Given two words word1 and word2, find the minimum number of steps required to make word1 and word2 the same, where in each step you can delete one character in either string.
Example 1:
Input: "sea", "eat" Output: 2 Explanation: You need one step to make "sea" to "ea" and another step to make "eat" to "ea".
Note:
- The length of given words won't exceed 500.
- Characters in given words can only be lower-case letters.
题意:给两个字符串,问最多走(删除一个元素)可以使得两个字符串相等
反过来去理解题,删几个元素,可以看作,a中与b中不同的,加上b中与a中不同的
也就是说,res = s1.length() + s2.length() - 2*common 这题就转化为了找两个字符串最长的公共子序列串。

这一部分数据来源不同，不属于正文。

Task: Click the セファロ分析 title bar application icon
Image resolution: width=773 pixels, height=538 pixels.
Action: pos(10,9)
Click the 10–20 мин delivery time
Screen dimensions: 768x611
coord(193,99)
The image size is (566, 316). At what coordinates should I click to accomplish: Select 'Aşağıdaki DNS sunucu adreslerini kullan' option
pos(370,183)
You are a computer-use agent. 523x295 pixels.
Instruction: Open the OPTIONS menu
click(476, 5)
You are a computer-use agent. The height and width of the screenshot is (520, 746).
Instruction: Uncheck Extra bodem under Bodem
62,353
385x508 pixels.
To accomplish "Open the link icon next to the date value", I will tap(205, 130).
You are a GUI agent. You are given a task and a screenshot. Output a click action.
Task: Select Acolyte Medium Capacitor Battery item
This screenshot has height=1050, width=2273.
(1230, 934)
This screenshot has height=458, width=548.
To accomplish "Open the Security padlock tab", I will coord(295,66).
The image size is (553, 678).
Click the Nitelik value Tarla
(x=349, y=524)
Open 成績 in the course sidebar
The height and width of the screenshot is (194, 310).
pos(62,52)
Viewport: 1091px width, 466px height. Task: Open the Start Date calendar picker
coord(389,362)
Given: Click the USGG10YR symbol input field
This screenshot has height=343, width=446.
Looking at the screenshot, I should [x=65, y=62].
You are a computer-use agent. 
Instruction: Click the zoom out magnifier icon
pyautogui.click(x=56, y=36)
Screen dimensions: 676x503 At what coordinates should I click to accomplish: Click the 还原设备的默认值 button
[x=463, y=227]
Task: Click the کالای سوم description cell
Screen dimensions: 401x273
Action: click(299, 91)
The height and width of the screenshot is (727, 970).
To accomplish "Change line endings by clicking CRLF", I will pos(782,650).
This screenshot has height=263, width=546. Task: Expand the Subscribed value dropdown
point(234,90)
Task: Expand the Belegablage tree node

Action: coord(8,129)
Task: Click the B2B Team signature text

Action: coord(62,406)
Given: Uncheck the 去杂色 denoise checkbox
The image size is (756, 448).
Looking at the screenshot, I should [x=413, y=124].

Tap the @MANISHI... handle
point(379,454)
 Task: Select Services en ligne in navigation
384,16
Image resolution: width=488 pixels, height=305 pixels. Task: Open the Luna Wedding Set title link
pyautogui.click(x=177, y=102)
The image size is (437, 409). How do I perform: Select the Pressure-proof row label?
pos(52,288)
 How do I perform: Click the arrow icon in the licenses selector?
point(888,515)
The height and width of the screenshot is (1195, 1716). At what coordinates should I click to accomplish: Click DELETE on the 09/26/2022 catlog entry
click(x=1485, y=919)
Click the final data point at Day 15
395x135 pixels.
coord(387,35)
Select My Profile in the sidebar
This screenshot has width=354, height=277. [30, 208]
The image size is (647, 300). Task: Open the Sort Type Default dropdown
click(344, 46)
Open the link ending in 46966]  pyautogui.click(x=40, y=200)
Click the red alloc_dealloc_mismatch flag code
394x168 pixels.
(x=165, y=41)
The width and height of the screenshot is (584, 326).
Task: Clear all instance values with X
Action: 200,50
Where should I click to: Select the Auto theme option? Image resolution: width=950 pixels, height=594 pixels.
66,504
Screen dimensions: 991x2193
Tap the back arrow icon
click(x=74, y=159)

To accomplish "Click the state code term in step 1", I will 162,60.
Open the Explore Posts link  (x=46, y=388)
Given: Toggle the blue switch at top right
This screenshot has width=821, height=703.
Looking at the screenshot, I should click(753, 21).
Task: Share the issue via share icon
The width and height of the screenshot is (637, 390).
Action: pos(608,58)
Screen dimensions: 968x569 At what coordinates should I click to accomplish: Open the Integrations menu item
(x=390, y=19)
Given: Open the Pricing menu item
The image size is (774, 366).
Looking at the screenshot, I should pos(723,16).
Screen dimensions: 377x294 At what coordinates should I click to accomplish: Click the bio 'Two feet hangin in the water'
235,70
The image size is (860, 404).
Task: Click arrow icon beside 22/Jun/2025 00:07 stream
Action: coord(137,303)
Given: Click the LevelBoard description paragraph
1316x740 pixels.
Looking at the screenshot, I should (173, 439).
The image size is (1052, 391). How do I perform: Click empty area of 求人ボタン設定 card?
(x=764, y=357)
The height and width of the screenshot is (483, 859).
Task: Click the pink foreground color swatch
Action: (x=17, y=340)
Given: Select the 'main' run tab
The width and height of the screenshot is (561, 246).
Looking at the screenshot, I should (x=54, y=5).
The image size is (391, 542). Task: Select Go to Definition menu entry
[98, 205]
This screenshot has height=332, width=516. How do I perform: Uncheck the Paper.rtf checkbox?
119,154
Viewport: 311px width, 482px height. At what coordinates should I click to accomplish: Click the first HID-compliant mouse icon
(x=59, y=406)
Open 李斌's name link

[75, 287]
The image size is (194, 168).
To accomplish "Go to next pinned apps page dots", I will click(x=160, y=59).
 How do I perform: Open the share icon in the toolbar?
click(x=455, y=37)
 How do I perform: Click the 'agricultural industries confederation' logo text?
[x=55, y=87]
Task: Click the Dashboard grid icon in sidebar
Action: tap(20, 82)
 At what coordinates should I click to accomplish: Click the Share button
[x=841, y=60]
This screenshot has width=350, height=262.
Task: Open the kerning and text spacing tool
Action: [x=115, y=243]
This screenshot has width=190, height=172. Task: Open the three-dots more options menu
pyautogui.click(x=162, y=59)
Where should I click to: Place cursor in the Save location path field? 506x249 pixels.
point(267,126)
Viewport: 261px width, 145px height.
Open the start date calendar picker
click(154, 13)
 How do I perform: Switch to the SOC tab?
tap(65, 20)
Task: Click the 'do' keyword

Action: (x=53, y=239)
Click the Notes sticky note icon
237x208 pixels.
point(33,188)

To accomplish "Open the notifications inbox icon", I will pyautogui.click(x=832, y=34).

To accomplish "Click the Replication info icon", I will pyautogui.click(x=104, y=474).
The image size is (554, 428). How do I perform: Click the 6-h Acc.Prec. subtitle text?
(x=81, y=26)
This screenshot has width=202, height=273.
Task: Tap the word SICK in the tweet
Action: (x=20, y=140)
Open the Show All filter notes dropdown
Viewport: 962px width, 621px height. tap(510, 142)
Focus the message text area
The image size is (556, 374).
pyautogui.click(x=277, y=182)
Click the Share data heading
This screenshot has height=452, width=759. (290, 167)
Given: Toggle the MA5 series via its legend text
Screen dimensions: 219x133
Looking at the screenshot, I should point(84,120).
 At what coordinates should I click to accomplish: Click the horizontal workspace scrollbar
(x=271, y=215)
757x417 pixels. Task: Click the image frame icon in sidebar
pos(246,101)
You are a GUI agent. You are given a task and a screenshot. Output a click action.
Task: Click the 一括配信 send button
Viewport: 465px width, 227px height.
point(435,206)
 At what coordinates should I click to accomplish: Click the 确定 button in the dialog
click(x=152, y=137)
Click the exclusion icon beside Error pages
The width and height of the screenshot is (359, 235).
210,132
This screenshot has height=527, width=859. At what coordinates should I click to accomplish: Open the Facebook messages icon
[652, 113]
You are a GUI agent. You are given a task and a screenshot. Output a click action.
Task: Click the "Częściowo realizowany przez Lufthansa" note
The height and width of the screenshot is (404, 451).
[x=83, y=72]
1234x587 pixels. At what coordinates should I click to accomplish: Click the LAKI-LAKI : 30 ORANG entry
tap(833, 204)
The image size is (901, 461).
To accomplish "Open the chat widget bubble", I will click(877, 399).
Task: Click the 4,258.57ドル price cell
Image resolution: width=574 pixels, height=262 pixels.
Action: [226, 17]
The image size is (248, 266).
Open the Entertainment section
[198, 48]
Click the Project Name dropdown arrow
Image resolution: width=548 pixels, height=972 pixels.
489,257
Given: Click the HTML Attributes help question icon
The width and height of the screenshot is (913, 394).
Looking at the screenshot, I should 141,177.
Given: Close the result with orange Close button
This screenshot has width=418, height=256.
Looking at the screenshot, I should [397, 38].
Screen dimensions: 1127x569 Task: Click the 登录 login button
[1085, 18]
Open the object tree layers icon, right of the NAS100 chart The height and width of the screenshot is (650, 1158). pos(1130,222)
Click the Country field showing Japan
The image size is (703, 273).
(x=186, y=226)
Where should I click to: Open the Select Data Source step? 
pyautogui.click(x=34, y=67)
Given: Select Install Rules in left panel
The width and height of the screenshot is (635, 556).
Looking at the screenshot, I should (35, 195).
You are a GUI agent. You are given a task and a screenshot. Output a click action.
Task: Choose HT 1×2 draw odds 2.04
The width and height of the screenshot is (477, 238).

class Solution { public int minDistance(String word1, String word2) { int[] dp[] = new int[word1.length() + 1][word2.length() + 1]; for (int i = 1; i <= word1.length(); i++) for (int j = 1; j <= word2.length(); j++) { if (word1.charAt(i - 1) == word2.charAt(j - 1)) { dp[i][j] = dp[i - 1][j - 1] + 1; } else dp[i][j] = Math.max(dp[i - 1][j], dp[i][j - 1]); } int com = dp[word1.length()][word2.length()]; return word1.length() + word2.length() - 2 * com; } }